The culture of replicability requires members of the editorial board to become responsible for the gold standard of science. The ultimate responsibility of editors and reviewers is not serving as gatekeepers of novelty and significance, but carefully examining and evaluating the validity of research findings and whether those findings support the conclusions presented in original research papers.
6 The Modernization of the Research Paper can Create a Culture of Replicability
Academic publishers also need to modernize the publication of the research paper to catalyze the replicability culture. Technological advances are making science more sophisticated and complex to communicate. Nowadays research papers are longer, contain more data and leave critical methods and research findings in supplementary materials, repositories and databases. Consequently, research papers are more difficult to review for publication. The publication process is to blame as the method for communicating scientific findings has not changed since the 1600s (Sommers 2018).
In the experimental methodological sciences, the publication model is evolving through Peer Reviewed Scientific Video Journal.5 Chemists are also starting to routinely record experiments with video cameras to make research more accessible and “reproducible” (Björnmalm et al. 2016).

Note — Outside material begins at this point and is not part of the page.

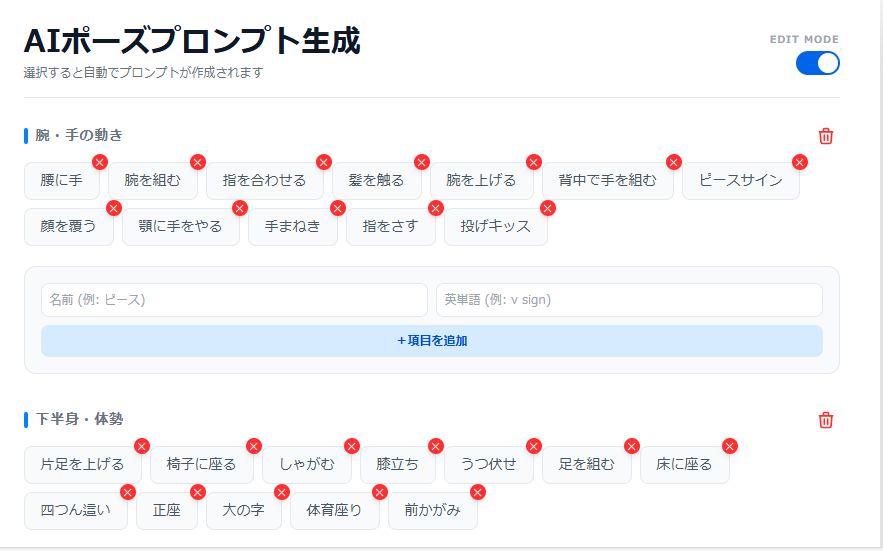
Task: Remove the 床に座る tag via red X
Action: pos(730,446)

Can we redesign the journal article in the mathematical sciences? Yes, we can. We already have the right tools in our computers, but they are not currently used to describe procedures and algorithms and share results in research papers. They are used as pedagogical tools to teach mathematical and computational modeling in the classroom. MapleSoft™ Maple Worksheets, Wolfram Mathematica Notebooks and MathWorks MATLAB® live scripts are interactive documents that combine scripts from those programs with formatted text, equations and images to visually explore and analyze problems in the classroom. These tools can be used to write, execute and test code in an interactive environment to describe and explain scientific findings dynamically. A scientific paper submitted in the form of a “computational notebook” will be easy to replicate during the peer review processes, because a referee can execute the model, while they are reading the paper. This is something that we cannot achieve with the PDF file, because it provides a static picture of research findings by “modeling a piece of paper.” Unfortunately, the proprietary nature of Maple, Mathematica and MATLAB will make them hard to adopt broadly as a publication tool.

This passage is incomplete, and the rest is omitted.